* [Directions for this task]: Please return each line of the listing exactly as given.

_ _ _

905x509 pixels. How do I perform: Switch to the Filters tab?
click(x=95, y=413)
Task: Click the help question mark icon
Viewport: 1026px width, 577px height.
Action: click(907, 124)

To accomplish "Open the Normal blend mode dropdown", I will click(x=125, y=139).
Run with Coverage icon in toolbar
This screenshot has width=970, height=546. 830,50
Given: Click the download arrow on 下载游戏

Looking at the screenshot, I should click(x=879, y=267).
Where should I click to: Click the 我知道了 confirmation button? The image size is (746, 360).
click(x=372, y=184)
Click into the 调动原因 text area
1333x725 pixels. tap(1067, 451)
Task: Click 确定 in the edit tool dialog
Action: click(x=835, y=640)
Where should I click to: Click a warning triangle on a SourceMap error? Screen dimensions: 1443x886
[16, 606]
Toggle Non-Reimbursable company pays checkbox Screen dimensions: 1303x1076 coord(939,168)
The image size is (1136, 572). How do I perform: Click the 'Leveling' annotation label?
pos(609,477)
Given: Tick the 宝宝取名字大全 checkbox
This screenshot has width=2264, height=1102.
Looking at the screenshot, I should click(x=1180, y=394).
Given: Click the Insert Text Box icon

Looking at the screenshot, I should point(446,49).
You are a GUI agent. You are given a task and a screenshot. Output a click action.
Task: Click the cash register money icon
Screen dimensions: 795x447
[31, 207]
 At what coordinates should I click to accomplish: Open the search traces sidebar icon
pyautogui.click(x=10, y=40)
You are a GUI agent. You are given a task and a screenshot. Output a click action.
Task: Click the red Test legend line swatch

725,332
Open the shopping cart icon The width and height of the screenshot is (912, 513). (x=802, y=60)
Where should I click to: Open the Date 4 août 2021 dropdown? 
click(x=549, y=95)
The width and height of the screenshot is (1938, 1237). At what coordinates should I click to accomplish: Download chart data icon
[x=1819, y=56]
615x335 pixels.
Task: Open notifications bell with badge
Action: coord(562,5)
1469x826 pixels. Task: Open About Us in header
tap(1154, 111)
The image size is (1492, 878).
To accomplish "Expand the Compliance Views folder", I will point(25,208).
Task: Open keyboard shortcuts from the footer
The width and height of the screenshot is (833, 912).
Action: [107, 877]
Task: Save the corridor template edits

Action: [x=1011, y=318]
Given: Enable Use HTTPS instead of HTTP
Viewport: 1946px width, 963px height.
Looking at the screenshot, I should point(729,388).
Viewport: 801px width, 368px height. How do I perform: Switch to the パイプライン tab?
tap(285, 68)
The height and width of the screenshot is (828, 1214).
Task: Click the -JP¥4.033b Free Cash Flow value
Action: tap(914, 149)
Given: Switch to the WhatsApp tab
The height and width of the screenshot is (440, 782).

_ _ _

* [Answer for the task]:
905x509 pixels. How do I perform: Switch to the Filters tab?
click(x=95, y=413)
Task: Click the help question mark icon
Viewport: 1026px width, 577px height.
Action: click(907, 124)

To accomplish "Open the Normal blend mode dropdown", I will click(x=125, y=139).
Run with Coverage icon in toolbar
This screenshot has width=970, height=546. 830,50
Given: Click the download arrow on 下载游戏

Looking at the screenshot, I should click(x=879, y=267).
Where should I click to: Click the 我知道了 confirmation button? The image size is (746, 360).
click(x=372, y=184)
Click into the 调动原因 text area
1333x725 pixels. tap(1067, 451)
Task: Click 确定 in the edit tool dialog
Action: click(x=835, y=640)
Where should I click to: Click a warning triangle on a SourceMap error? Screen dimensions: 1443x886
[16, 606]
Toggle Non-Reimbursable company pays checkbox Screen dimensions: 1303x1076 coord(939,168)
The image size is (1136, 572). How do I perform: Click the 'Leveling' annotation label?
pos(609,477)
Given: Tick the 宝宝取名字大全 checkbox
This screenshot has width=2264, height=1102.
Looking at the screenshot, I should click(x=1180, y=394).
Given: Click the Insert Text Box icon

Looking at the screenshot, I should point(446,49).
You are a GUI agent. You are given a task and a screenshot. Output a click action.
Task: Click the cash register money icon
Screen dimensions: 795x447
[31, 207]
 At what coordinates should I click to accomplish: Open the search traces sidebar icon
pyautogui.click(x=10, y=40)
You are a GUI agent. You are given a task and a screenshot. Output a click action.
Task: Click the red Test legend line swatch

725,332
Open the shopping cart icon The width and height of the screenshot is (912, 513). (x=802, y=60)
Where should I click to: Open the Date 4 août 2021 dropdown? 
click(x=549, y=95)
The width and height of the screenshot is (1938, 1237). At what coordinates should I click to accomplish: Download chart data icon
[x=1819, y=56]
615x335 pixels.
Task: Open notifications bell with badge
Action: coord(562,5)
1469x826 pixels. Task: Open About Us in header
tap(1154, 111)
The image size is (1492, 878).
To accomplish "Expand the Compliance Views folder", I will point(25,208).
Task: Open keyboard shortcuts from the footer
The width and height of the screenshot is (833, 912).
Action: [107, 877]
Task: Save the corridor template edits

Action: [x=1011, y=318]
Given: Enable Use HTTPS instead of HTTP
Viewport: 1946px width, 963px height.
Looking at the screenshot, I should point(729,388).
Viewport: 801px width, 368px height. How do I perform: Switch to the パイプライン tab?
tap(285, 68)
The height and width of the screenshot is (828, 1214).
Task: Click the -JP¥4.033b Free Cash Flow value
Action: tap(914, 149)
Given: Switch to the WhatsApp tab
The height and width of the screenshot is (440, 782).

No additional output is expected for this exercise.